═════ PAGE TEXT

Chapter 13 Bootstrap Resampling in Modelling

In Chapter 11, we introduced the bootstrap, an exceptionally versatile technique. While it is often applied to estimate the standard deviation of a quantity when direct calculation is difficult or impossible, here we encounter it in a very different role: as a tool to enhance model estimation.


Motivation: Most tests related to model building (e.g. testing the significance of parameters) assumes normality and/or large samples. This is not always the case.


For example, in classical simple linear regression: the Gaussian model assumes that the errors are normally distributed. That is:

\[ y_i = \beta_0+\beta x_i +\varepsilon_i\\ \varepsilon_i \overset{iid}{\sim} N(0,\sigma^2) \]

This further implies the distribution of the OLS estimator has the following distribution:

\[ \hat{\beta} = \frac{\sum(y_i-\bar{y})(x_i-\bar{x})}{\sum(x_i-\bar{x})^2} \sim N\left(\beta,\frac{\sigma^2}{\sum(x_i-\bar{x})^2}\right) \]

And finally,

\[ \frac{\hat{\beta}-\beta}{\widehat{se(\hat{\beta})}} \sim t_{\nu = n-2} \]

where \(\widehat{se(\hat{\beta})}=\sqrt{MSE/\sum(x_i-\bar{x})^2}\)

Inferences about the coefficients \(\beta\) that are based on the T-distribution (e.g. confidence intervals and t-test p-values) will be invalid if the error terms are not normally distributed.

Bootstrap counterparts may be conducted when the data fail to meet these assumptions or data requirement.

══════════
═════ AVAILABLE DATA

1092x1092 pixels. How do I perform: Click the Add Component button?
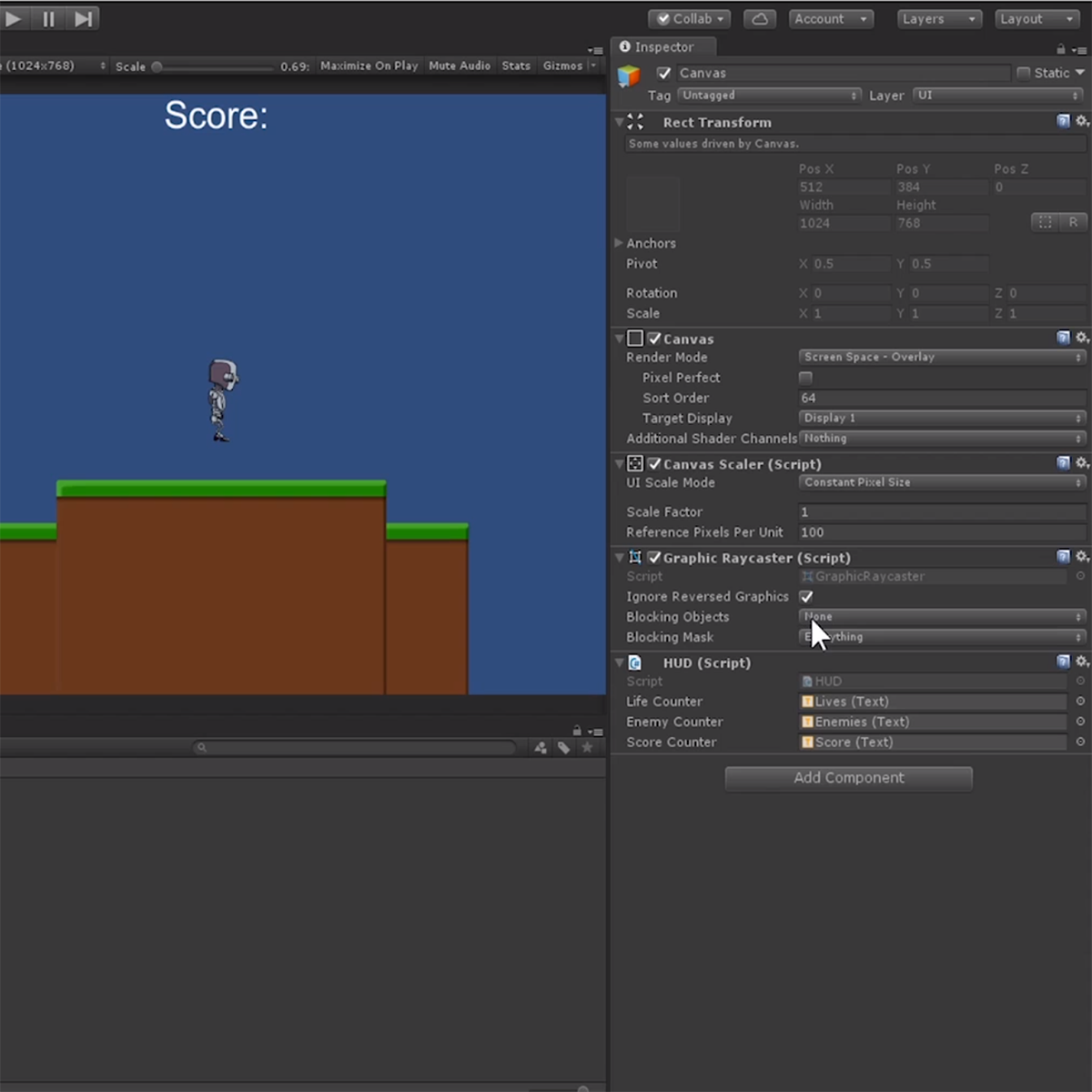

══════════

__PROBLEMS TO WORK ON__:
**A.** Can you reproduce the bootstrap resampling chapter, word for word, from "Inferences about the" up to and including "not normally distributed."?
**B.** Could you carry on the chapter on bootstrap resampling in regression modeling, picking up right after its last sentence?

__FINAL RESULTS__:
**A.**
Inferences about the coefficients \(\beta\) that are based on the T-distribution (e.g. confidence intervals and t-test p-values) will be invalid if the error terms are not normally distributed.

**B.**
13.1 Non-parametric Bootstrap in Modeling

Suppose \(y_i\) is the value of the response for the \(i^{th}\) observation, and \(x_{ij}\) is the value of the \(j^{th}\) predictor for the \(i^{th}\) observation. In this example, \(y_i\)s are assumed to be independent such that:

\[ E(y_i|x_i) = \sum_{j=1}^px_{ij}\beta_j+\beta_0 \]

This means the data is cross-sectional, where rows are independent of each other.

Let’s say that the model being fitted is:

\[ y_i=\sum_{j=1}^p x_{ij}\beta_j+ \beta_0 +\varepsilon_i \]

where \(E(\varepsilon_i)=0\), \(Var(\varepsilon_i)=\sigma^2\), \(cov(\varepsilon_i,\varepsilon_j) = 0\)

Do the following to perform inference on \(\beta_j\) via nonparametric bootstrap:

  1. Take a simple random sample of size \(n\) with replacement from the data set. (this is your bootstrap resample)

  2. Using OLS (or whatever fitting procedure applies), fit a model, and compute the estimates \(\hat{\beta}_j^*\)

  3. Repeat steps 1 and 2 \(B\) times. (\(B\) must be large)

  4. Collect all \(B\) \(\hat{\beta}_j^*\)s and compute measures that apply.

For POINT estimation

  • The average of \(\hat{\beta}_j^*\)s is the bootstrap estimate

  • The estimated standard error is the standard deviation of the \(\hat{\beta}_j^*\)s

  • Note: the method of averaging the \(\hat{\beta}_j^*\)s is also referred as “Bagging” (See Section 13.3)

For INTERVAL estimation

  • The simplest approach for constructing a \((1 − \alpha)100\%\) Confidence Interval Estimate is using Percentiles.

  • \((P_{\alpha/2},P_{1-\alpha/2})\) where \(P_k\) is the \(k^{th}\) quantile.

For interval-based HYPOTHESIS TEST

  • The usual hypothesis is \(Ho: \beta_j=0\) vs \(Ha:\beta_j\neq0\)

  • You can use the computed C.I. estimate.

  • At \(\alpha\) level of significance, reject \(Ho\) when 0 is not in the \((1-\alpha)100\%\) interval estimate.

13.2 Semiparametric Bootstrap

Semi-parametric Bootstrap resampling in modelling is also known as “residual resampling”. The process is semi-parametric because the first step is to fit a model, commonly using parametric methods like MLE, then residuals are calculated for resampling.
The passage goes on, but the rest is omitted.